◆ Page extract ◆

Hi,
I’m using:
- Python: 3.11
- Numpy: 2.0.1
- Pandas: 2.2.2
- Streamlit: 1.36.0
- Docker: 24.0.6
- macOS: Sonoma 14.5 (chip Apple M1 Pro)
I’m running this locally with docker. This is the docker-compose.yaml
:
version: '3.8'
services:
webapp:
build:
context: .
dockerfile: docker/webapp.dockerfile
command: streamlit run --server.port=80 --server.address=0.0.0.0 --server.maxUploadSize=1000 app.py
container_name: webapp_test
ports:
- "80:80"
volumes:
- .:/opt/project
And the dockerfile
:
FROM python:3.11-slim
RUN apt-get update && apt-get install -y build-essential python3-dev libhdf5-dev pkg-config && pip install --upgrade pip && apt-get clean
RUN mkdir /opt/project
WORKDIR /opt/project
COPY . /opt/project
RUN pip install --no-cache-dir -r requirements.txt
ENV PYTHONPATH "$PYTHONPATH:/opt/project"
I have created an app that reads a dataframe (with st.file_uploader
) from a parquet file and performs some operations and plots with plotly
. I realized that if the user uploads a new file, after three or four times the app crashes with error webapp_test exited with code 137
. Apparently it runs out of memory (I can see the memory for the docker container in docker desktop and yes, the memory is higher every time). It is like the app is storing something in memory and the memory usage keeps growing.
I made a simple app that does nothing, but showing the head of a dafaframe, to reproduce the problem (name this file app.py
):
import streamlit as st
import pandas as pd
file = st.file_uploader("Upload a file")
submitted = st.button("Submit!")
if submitted:
df = pd.read_parquet(file)
st.dataframe(df.head())
For reproducing the same error you can create a parquet file with 100M rows and two columns:
- int_col: random integers from 0 to 100 with
np.random.randint
. - float_col: random floats from 0 to 1 with
np.random.random
.
If you upload the file several times the memory usage keeps growing until the app crashes. The app does nothing but showing the head of the dataframe. I’m not using @st.cache_data
nor st.session_state
.
In the docs it says that the file is updated with a new one if the user uploads another file. The variable df
is overwritten every time. I cannot see root cause of this problem.
So I think that maybe streamlit
is storing in memory something else. Is that possible? Can I do something to clear the memory? I have tried the garbage collector and also del file
.
Thanks in advance for your help.

◆ Stored data ◆
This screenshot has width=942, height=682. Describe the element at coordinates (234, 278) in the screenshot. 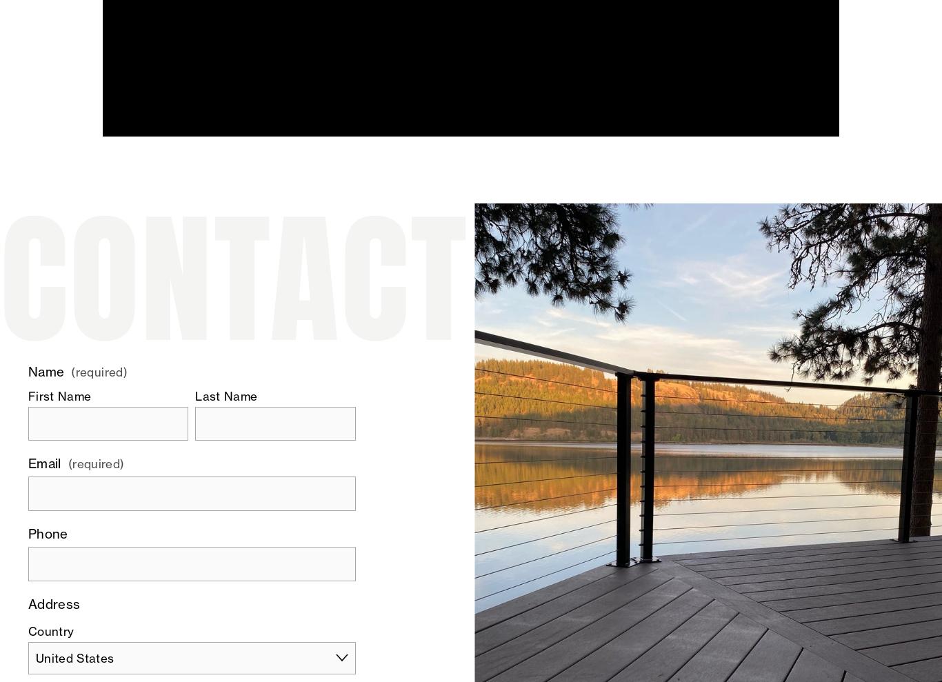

◆ Required task ◆
Shorten the paragraph of the Streamlit memory post that begins "I have created an app" and keep its main facts.

◆ Result of this task ◆
The app uses st.file_uploader to read a dataframe from a parquet file, then runs some operations and makes plots with plotly. After a user uploads a new file three or four times, it crashes with the error webapp_test exited with code 137. It appears to run out of memory. Docker Desktop shows the container's memory rising with each upload, as if the app keeps storing something.